● Estratto
Il senso dell’esempio «virale» è però ben più ampio: il libro propone infatti un approccio analogo utilizzando la stessa equazione dove, ovviamente, i singoli fattori (pericolosità, vulnerabilità e esposizione) sono riferiti ai fenomeni climatici e alle caratteristiche territoriali.
Così, per i cambiamenti climatici la pericolosità è legata ai fenomeni estremi, che esistono già in natura ma la cui frequenza e intensità sono alterate, in peggio, dal riscaldamento globale: alluvioni, ondate di calore, periodi di siccità e altri. La vulnerabilità è quella di un territorio di per sé fragile per caratteristiche proprie che, per la forte antropizzazione e per un dissennato uso del suolo, abbiamo ulteriormente infragilito. L’esposizione invece è legata ai nostri beni: costruire case e interi quartieri in zone soggette a esondazioni o forte erosione delle coste espone queste strutture a rischi maggiori.
Con questo approccio Antonello Pasini spiega i diversi aspetti e lo fa spiegando, in modo semplice e chiaro, le scoperte della scienza a partire da quelle su cui ha dato il suo contributo scientifico. Come già in un precedente volume (Effetto serra Effetto Guerra, Chiarelettere, pagg.176, 15€) scritto con Grammeos Mastrojeni, il rigore scientifico è accompagnato da una semplicità di lettura e da chiare indicazioni su politiche e misure. Entrambi i volumi presentano la descrizione della «dinamica climatica» in cui l’Italia è coinvolta col bacino del Mediterraneo. La presenza di strutture anticicloniche sul deserto del Sahara, infatti, determina una fenomenologia precisa: «Da un lato siamo sempre più spesso sotto l’influsso di anticicloni africani che portano bel tempo, ma temperature e talvolta umidità superiori: ciò può significare lunghi periodi di siccità e meno giorni di pioggia nel corso dell’anno; dall’altro lato, però, arrivano più frequentemente anche gli influssi freddi, che possono causare precipitazioni intense, aumentando quindi la quantità di pioggia (che ora cade violentemente nei pochi giorni piovosi rimasti)».

Voci del dataset:
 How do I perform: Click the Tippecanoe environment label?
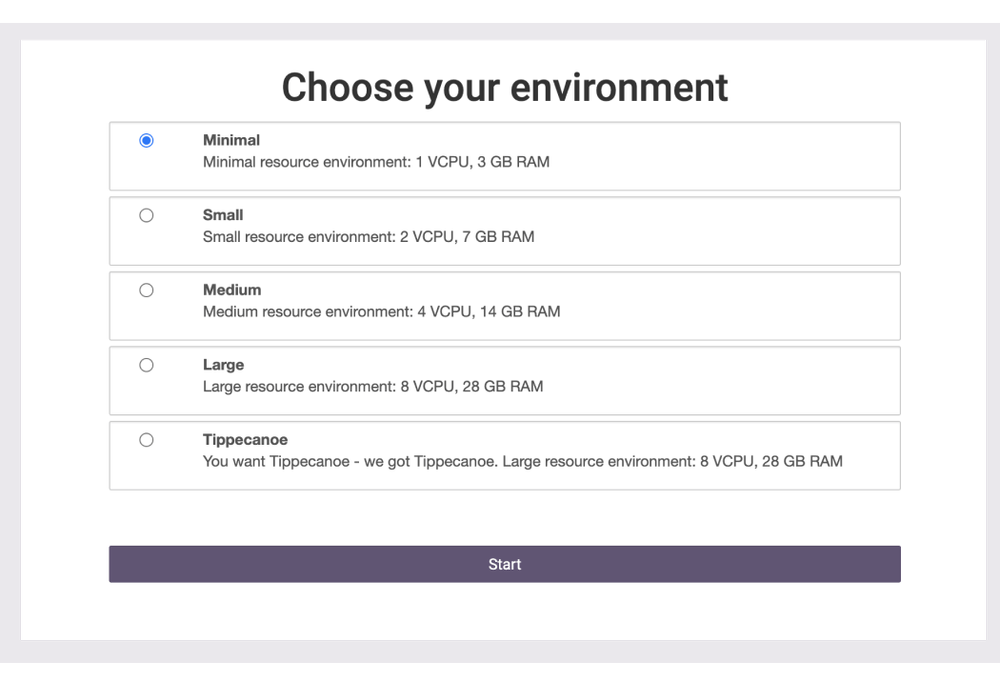(245, 440)
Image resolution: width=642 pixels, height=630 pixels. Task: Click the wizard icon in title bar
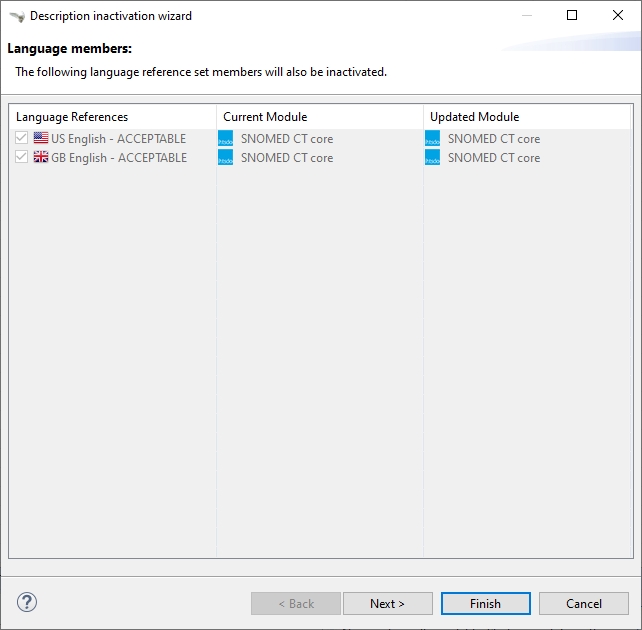(x=16, y=16)
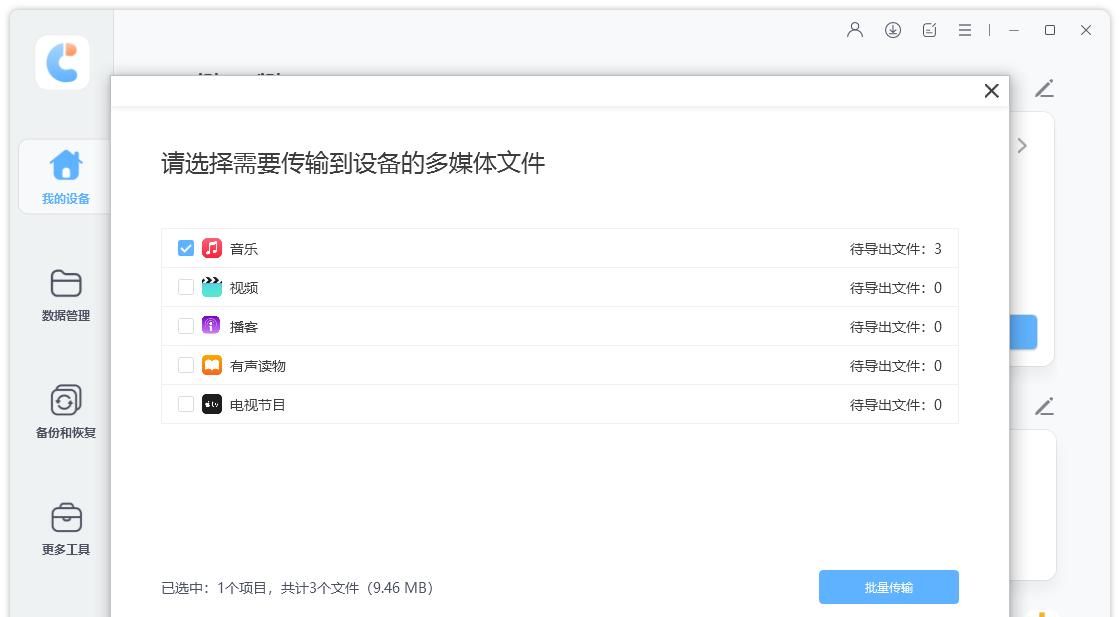Close the media selection dialog

tap(991, 90)
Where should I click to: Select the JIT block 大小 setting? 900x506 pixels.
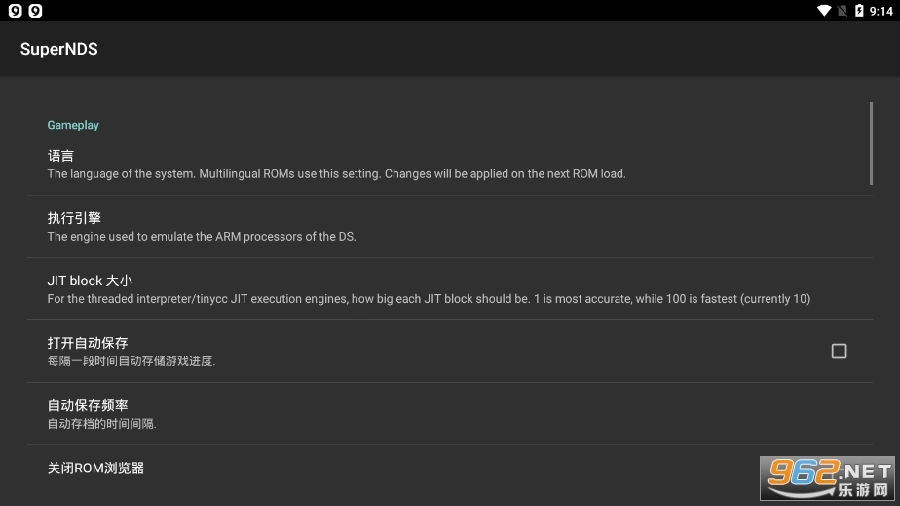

● Azione richiesta 1
Elenca i fattori dell'equazione che l'estratto sul libro di Antonello Pasini applica ai fenomeni climatici.
● Azione richiesta 2
Secondo l'estratto sul libro di Antonello Pasini, con chi è stato scritto il volume «Effetto serra Effetto Guerra»?
● Azione richiesta 3
Prosegui l'estratto sul libro di Antonello Pasini e i cambiamenti climatici a partire dall'ultima frase riportata.

● Risposta scritta 1
Pericolosità, vulnerabilità, esposizione.

● Risposta scritta 2
Con Grammeos Mastrojeni.

● Risposta scritta 3
Pur parlando di disastri, il tono del libro è comunque ottimista e mira a spingere all’azione: la notizia positiva, ribadisce Pasini, è che buona parte dei fattori in gioco è causata dalle attività umane e, dunque, c’è ampio spazio di manovra per cambiare le cose. Anche se, purtroppo, il sistema climatico ha di per sé una sua inerzia: la CO2 che emettiamo rimane alcuni secoli in atmosfera e dunque una parte dei danni è inevitabile. «In effetti, non si parla mai di tornare alle temperature preindustriali, si cerca solo di non aumentare troppo la temperatura per scongiurare impatti peggiori. Di conseguenza, dovremo abituarci a convivere con impatti che non siamo in grado di eliminare, facendo in modo che provochino il numero minore di danni. Per questo dobbiamo anche pensare ad azioni di adattamento, per esempio del territorio, delle nostre infrastrutture, case e altri manufatti. (…) Nonostante questo, sappiamo che per evitare i guai peggiori del cambiamento climatico l’abbandono dei combustibili fossili andrà attuato, e anche rapidamente».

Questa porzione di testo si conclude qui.